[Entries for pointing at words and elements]
+++

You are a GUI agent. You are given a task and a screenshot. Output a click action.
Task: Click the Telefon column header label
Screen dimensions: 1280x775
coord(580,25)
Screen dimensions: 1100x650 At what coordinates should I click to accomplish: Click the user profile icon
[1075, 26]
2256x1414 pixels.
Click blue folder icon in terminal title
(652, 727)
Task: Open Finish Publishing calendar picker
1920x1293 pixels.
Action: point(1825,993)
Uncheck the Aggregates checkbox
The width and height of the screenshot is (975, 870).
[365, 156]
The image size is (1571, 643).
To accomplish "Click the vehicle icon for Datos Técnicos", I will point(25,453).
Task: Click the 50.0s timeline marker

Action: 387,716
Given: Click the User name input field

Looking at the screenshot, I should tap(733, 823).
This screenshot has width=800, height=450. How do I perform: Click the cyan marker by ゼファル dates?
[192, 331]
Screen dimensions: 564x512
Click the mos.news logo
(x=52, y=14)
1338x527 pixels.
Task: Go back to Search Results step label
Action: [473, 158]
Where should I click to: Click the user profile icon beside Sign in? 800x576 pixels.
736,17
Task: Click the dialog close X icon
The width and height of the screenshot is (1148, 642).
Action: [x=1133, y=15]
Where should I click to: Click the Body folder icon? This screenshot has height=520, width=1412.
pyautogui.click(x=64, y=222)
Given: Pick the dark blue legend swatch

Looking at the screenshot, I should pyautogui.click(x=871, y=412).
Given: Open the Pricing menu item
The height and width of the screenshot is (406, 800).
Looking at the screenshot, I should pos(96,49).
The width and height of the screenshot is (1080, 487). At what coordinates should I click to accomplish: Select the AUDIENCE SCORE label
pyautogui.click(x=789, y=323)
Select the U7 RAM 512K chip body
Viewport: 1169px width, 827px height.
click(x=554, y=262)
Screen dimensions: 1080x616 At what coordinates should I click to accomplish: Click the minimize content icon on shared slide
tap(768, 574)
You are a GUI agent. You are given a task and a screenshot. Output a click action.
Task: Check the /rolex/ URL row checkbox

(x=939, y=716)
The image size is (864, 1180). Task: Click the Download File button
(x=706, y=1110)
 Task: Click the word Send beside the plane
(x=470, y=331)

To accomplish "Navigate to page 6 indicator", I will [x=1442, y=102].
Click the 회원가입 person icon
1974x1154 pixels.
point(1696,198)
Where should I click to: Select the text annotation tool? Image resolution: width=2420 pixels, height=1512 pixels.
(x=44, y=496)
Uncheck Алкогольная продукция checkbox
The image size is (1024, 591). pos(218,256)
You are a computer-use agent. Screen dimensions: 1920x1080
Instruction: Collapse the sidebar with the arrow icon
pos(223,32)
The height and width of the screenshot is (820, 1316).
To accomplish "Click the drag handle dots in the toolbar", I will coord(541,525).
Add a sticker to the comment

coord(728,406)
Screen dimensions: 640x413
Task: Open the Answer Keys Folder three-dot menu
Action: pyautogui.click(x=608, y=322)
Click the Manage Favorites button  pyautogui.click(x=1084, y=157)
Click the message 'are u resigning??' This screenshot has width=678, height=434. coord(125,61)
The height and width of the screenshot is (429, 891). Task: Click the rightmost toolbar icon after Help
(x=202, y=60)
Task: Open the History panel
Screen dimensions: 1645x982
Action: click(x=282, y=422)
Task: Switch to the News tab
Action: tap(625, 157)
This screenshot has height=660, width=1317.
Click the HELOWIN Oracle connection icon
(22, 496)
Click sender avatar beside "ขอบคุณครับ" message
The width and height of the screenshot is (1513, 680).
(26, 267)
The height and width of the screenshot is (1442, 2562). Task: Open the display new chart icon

+++

__Task brief__:
Repeat all of the items above verbatim, line for line.

__The result__:
You are a GUI agent. You are given a task and a screenshot. Output a click action.
Task: Click the Telefon column header label
Screen dimensions: 1280x775
coord(580,25)
Screen dimensions: 1100x650 At what coordinates should I click to accomplish: Click the user profile icon
[1075, 26]
2256x1414 pixels.
Click blue folder icon in terminal title
(652, 727)
Task: Open Finish Publishing calendar picker
1920x1293 pixels.
Action: point(1825,993)
Uncheck the Aggregates checkbox
The width and height of the screenshot is (975, 870).
[365, 156]
The image size is (1571, 643).
To accomplish "Click the vehicle icon for Datos Técnicos", I will point(25,453).
Task: Click the 50.0s timeline marker

Action: 387,716
Given: Click the User name input field

Looking at the screenshot, I should tap(733, 823).
This screenshot has width=800, height=450. How do I perform: Click the cyan marker by ゼファル dates?
[192, 331]
Screen dimensions: 564x512
Click the mos.news logo
(x=52, y=14)
1338x527 pixels.
Task: Go back to Search Results step label
Action: [473, 158]
Where should I click to: Click the user profile icon beside Sign in? 800x576 pixels.
736,17
Task: Click the dialog close X icon
The width and height of the screenshot is (1148, 642).
Action: [x=1133, y=15]
Where should I click to: Click the Body folder icon? This screenshot has height=520, width=1412.
pyautogui.click(x=64, y=222)
Given: Pick the dark blue legend swatch

Looking at the screenshot, I should pyautogui.click(x=871, y=412).
Given: Open the Pricing menu item
The height and width of the screenshot is (406, 800).
Looking at the screenshot, I should pos(96,49).
The width and height of the screenshot is (1080, 487). At what coordinates should I click to accomplish: Select the AUDIENCE SCORE label
pyautogui.click(x=789, y=323)
Select the U7 RAM 512K chip body
Viewport: 1169px width, 827px height.
click(x=554, y=262)
Screen dimensions: 1080x616 At what coordinates should I click to accomplish: Click the minimize content icon on shared slide
tap(768, 574)
You are a GUI agent. You are given a task and a screenshot. Output a click action.
Task: Check the /rolex/ URL row checkbox

(x=939, y=716)
The image size is (864, 1180). Task: Click the Download File button
(x=706, y=1110)
 Task: Click the word Send beside the plane
(x=470, y=331)

To accomplish "Navigate to page 6 indicator", I will [x=1442, y=102].
Click the 회원가입 person icon
1974x1154 pixels.
point(1696,198)
Where should I click to: Select the text annotation tool? Image resolution: width=2420 pixels, height=1512 pixels.
(x=44, y=496)
Uncheck Алкогольная продукция checkbox
The image size is (1024, 591). pos(218,256)
You are a computer-use agent. Screen dimensions: 1920x1080
Instruction: Collapse the sidebar with the arrow icon
pos(223,32)
The height and width of the screenshot is (820, 1316).
To accomplish "Click the drag handle dots in the toolbar", I will coord(541,525).
Add a sticker to the comment

coord(728,406)
Screen dimensions: 640x413
Task: Open the Answer Keys Folder three-dot menu
Action: pyautogui.click(x=608, y=322)
Click the Manage Favorites button  pyautogui.click(x=1084, y=157)
Click the message 'are u resigning??' This screenshot has width=678, height=434. coord(125,61)
The height and width of the screenshot is (429, 891). Task: Click the rightmost toolbar icon after Help
(x=202, y=60)
Task: Open the History panel
Screen dimensions: 1645x982
Action: click(x=282, y=422)
Task: Switch to the News tab
Action: tap(625, 157)
This screenshot has height=660, width=1317.
Click the HELOWIN Oracle connection icon
(22, 496)
Click sender avatar beside "ขอบคุณครับ" message
The width and height of the screenshot is (1513, 680).
(26, 267)
The height and width of the screenshot is (1442, 2562). Task: Open the display new chart icon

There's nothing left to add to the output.